Primera memoria es la primera entrega de una trilogía de Ana María Matute que, bajo el título de Los mercaderes, engloba también Los soldados lloran de noche y La trampa. La novela, ganadora del Premio Nadal, fue publicada en 1959. Escrita en primera persona, Primera memoria nos cuenta la historia de dos primos reunidos en la casa de la abuela durante la Guerra Civil. Pertenecientes a familias de distintos bandos, los niños son enviados a la casa en la que vive la abuela en Las Baleares. Matia tiene en ese momento 14 años; Borja, su primo, es algo mayor, aunque más bajito. En Borja busca Matia protección y él aspira junto a ella a obtener reconocimiento, pero hay otro joven en el pueblo que le hace sombra. La primera persona es esencial para comprender ese paso crucial de la niñez a la edad adulta, la tan manida pérdida de la inocencia, que en la novela se tiñe de los tintes oscuros y opresivos de un entorno hostil. Porque estamos en una isla aislada, en un pueblo en el que las enemistades se han enquistado hasta ser parte del mismo, un lugar suspendido en el tiempo. Sin colegio, sin trabajo, sin rutina, lejos de sus padres y de sus habituales compañeros, Matia y Borja se enfrentan a sus propios monstruos.
Una novela desesperanzada, cruel, que se desarrolla en el entorno seco y abrasador de la isla, en un lugar en el que el entretenimiento de los niños consiste en buscar pelea, dejando que sea el pueblo, con sus rencillas y sus prejuicios, quien decida quiénes son amigos y quiénes enemigos acérrimos. Una novela en la que, sin que esté presente la guerra, el lector adivina las razones profundas del conflicto. Y es que más allá de los discursos políticos y de las razones de Estado, yacen humillaciones, odios y perversiones en las que no hay buenos ni malos, en las que todos son culpables.
Maite Fernández

5 de marzo de 2012

Presentación

Amin Maalouf manifiesta, en El desajuste del mundo, su convicción de que nuestra escala de valores solo puede fundamentarse hoy en la primacía de la cultura y que el siglo XXI se salvará por la cultura o se hundirá. «El futuro –continúa Maalouf– no está escrito de antemano, somos nosotros los que tenemos que escribirlo, que concebirlo, que construirlo; con audacia, porque hay que atreverse a romper con hábitos seculares; con generosidad, porque hay que reunir, tranquilizar, escuchar, incluir, compartir; y ante todo con sabiduría».
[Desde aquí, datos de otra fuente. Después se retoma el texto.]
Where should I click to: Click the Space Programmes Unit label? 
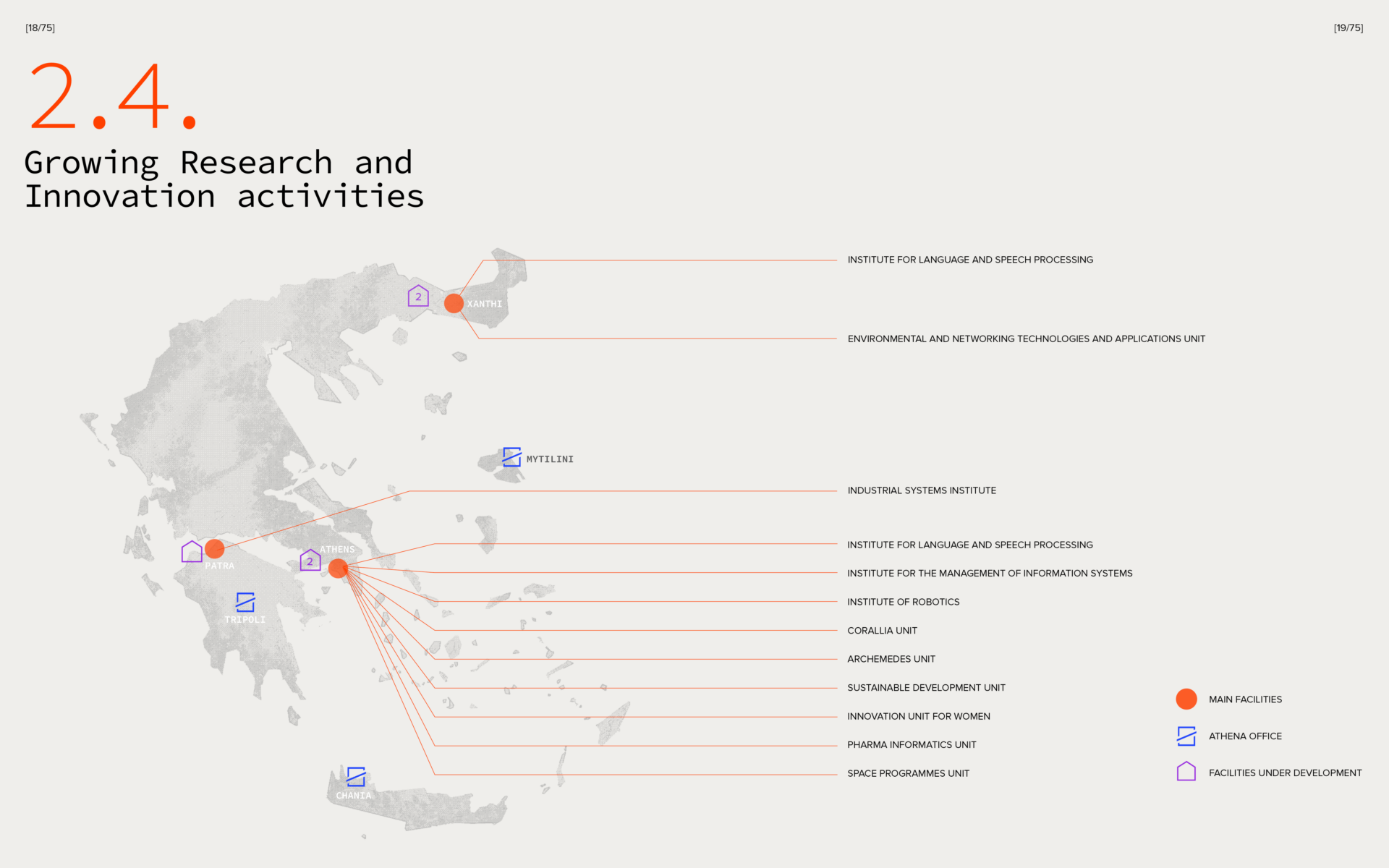pos(908,773)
Hace un año que empezamos a reunirnos para hablar de libros. Nuestra idea era diferente a la de la mayoría de los grupos de lectura. Decidimos elegir un tema y a través de la lectura de una obra de ficción y un ensayo, explorarlo desde todos los ángulos posibles. Así, hemos hablado del deterioro del estado del bienestar, de los desafíos de las migraciones, de la identidad, de la memoria, del mal. Hemos estado de acuerdo en muchas cosas, hemos disentido en otras, nos hemos reído, nos hemos emocionado y, sin duda, nos hemos enriquecido; pero al modo de Maalouf, es decir, que seguramente hayamos logrado ser un poquito más felices, un poco más sabios y también algo más fuertes, y todo ello, sin consumir apenas los menguantes recursos del planeta.   

De momento, seguiremos devorando lecturas. Las próximas serán Persuasión, de Jane Austen, y El gobierno de las emociones, de Victoria Camps, que nos permitirán hablar próximamente de «Razón y emoción». Después de tantas discusiones racionales, bajaremos por un rato a los sótanos del sentimiento. De todo ello hablaremos en nuestros próximos posts.